| TASK OBJECTIVE |
Please set down word for word every line from the one holding "Open the Find binoculars icon in WordPad" to the end of the data below, both included.

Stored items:
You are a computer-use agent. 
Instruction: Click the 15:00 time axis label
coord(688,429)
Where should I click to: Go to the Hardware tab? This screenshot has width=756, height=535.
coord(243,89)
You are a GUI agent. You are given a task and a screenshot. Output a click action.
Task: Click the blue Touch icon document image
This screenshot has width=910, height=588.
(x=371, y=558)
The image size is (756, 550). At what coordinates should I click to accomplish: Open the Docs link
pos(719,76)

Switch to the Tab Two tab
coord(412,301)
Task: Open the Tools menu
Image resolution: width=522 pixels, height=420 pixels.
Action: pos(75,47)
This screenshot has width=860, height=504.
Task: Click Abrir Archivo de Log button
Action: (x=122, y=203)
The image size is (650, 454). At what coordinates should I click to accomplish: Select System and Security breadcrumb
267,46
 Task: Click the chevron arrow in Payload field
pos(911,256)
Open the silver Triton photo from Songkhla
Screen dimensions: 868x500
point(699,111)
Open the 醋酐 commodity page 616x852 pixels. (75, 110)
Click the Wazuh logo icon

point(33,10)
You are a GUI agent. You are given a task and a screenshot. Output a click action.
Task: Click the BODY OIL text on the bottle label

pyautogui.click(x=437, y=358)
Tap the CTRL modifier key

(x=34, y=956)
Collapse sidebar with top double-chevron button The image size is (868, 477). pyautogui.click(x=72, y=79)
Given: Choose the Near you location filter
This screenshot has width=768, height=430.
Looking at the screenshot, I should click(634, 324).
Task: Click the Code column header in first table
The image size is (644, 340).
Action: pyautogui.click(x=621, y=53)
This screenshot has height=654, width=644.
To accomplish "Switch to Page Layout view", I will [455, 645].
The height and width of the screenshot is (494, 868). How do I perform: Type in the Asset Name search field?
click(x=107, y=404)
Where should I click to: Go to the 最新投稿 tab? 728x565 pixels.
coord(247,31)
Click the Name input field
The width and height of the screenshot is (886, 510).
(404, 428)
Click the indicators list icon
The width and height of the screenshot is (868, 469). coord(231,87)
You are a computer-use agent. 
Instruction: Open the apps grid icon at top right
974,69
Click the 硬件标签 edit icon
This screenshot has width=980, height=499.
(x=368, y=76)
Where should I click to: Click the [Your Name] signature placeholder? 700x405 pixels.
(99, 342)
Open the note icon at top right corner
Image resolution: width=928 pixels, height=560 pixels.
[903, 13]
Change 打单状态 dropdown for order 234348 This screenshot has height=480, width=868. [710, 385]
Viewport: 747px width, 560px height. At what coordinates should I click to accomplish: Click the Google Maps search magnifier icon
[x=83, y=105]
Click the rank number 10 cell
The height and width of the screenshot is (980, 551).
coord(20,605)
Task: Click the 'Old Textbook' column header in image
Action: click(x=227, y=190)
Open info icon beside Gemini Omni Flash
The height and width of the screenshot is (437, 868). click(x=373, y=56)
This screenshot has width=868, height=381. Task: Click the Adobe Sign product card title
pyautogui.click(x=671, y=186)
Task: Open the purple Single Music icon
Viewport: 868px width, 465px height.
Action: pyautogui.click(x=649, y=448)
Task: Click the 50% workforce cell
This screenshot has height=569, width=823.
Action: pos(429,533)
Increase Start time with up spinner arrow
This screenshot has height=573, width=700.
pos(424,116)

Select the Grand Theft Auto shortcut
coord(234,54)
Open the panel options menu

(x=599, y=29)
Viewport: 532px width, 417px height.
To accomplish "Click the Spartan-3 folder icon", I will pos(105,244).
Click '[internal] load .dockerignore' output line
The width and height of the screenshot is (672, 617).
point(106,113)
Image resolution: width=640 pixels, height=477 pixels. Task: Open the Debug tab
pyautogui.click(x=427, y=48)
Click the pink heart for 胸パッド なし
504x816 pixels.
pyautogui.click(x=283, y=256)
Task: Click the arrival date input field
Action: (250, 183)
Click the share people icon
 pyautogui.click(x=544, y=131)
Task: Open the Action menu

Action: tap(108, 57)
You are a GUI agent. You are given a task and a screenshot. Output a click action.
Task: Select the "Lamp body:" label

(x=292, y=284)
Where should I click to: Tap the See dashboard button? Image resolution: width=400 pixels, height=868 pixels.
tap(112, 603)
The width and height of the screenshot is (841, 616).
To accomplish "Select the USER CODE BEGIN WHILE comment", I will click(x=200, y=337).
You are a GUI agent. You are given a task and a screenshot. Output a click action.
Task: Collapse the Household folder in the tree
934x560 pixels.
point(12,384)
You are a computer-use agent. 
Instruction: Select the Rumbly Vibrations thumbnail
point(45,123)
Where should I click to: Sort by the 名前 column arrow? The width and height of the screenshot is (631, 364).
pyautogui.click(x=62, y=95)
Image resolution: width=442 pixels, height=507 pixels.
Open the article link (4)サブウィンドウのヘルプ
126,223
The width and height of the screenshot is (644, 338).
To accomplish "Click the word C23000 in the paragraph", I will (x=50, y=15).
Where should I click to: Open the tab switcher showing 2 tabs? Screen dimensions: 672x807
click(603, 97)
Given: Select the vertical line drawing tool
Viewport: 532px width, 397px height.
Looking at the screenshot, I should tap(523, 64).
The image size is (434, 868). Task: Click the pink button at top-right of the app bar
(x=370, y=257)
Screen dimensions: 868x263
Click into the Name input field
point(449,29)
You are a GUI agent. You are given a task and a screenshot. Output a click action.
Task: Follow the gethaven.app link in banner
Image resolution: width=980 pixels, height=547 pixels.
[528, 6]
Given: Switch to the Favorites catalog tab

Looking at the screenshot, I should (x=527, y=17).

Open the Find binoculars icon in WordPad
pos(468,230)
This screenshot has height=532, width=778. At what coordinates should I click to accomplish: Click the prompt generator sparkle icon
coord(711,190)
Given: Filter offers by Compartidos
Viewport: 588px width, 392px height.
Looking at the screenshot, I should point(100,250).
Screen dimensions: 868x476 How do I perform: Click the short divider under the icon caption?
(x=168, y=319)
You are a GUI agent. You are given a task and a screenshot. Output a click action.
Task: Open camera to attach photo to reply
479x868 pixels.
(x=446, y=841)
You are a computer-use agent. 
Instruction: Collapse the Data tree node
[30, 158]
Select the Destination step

| EXPECTED ANSWER |
Open the Find binoculars icon in WordPad
pos(468,230)
This screenshot has height=532, width=778. At what coordinates should I click to accomplish: Click the prompt generator sparkle icon
coord(711,190)
Given: Filter offers by Compartidos
Viewport: 588px width, 392px height.
Looking at the screenshot, I should point(100,250).
Screen dimensions: 868x476 How do I perform: Click the short divider under the icon caption?
(x=168, y=319)
You are a GUI agent. You are given a task and a screenshot. Output a click action.
Task: Open camera to attach photo to reply
479x868 pixels.
(x=446, y=841)
You are a computer-use agent. 
Instruction: Collapse the Data tree node
[30, 158]
Select the Destination step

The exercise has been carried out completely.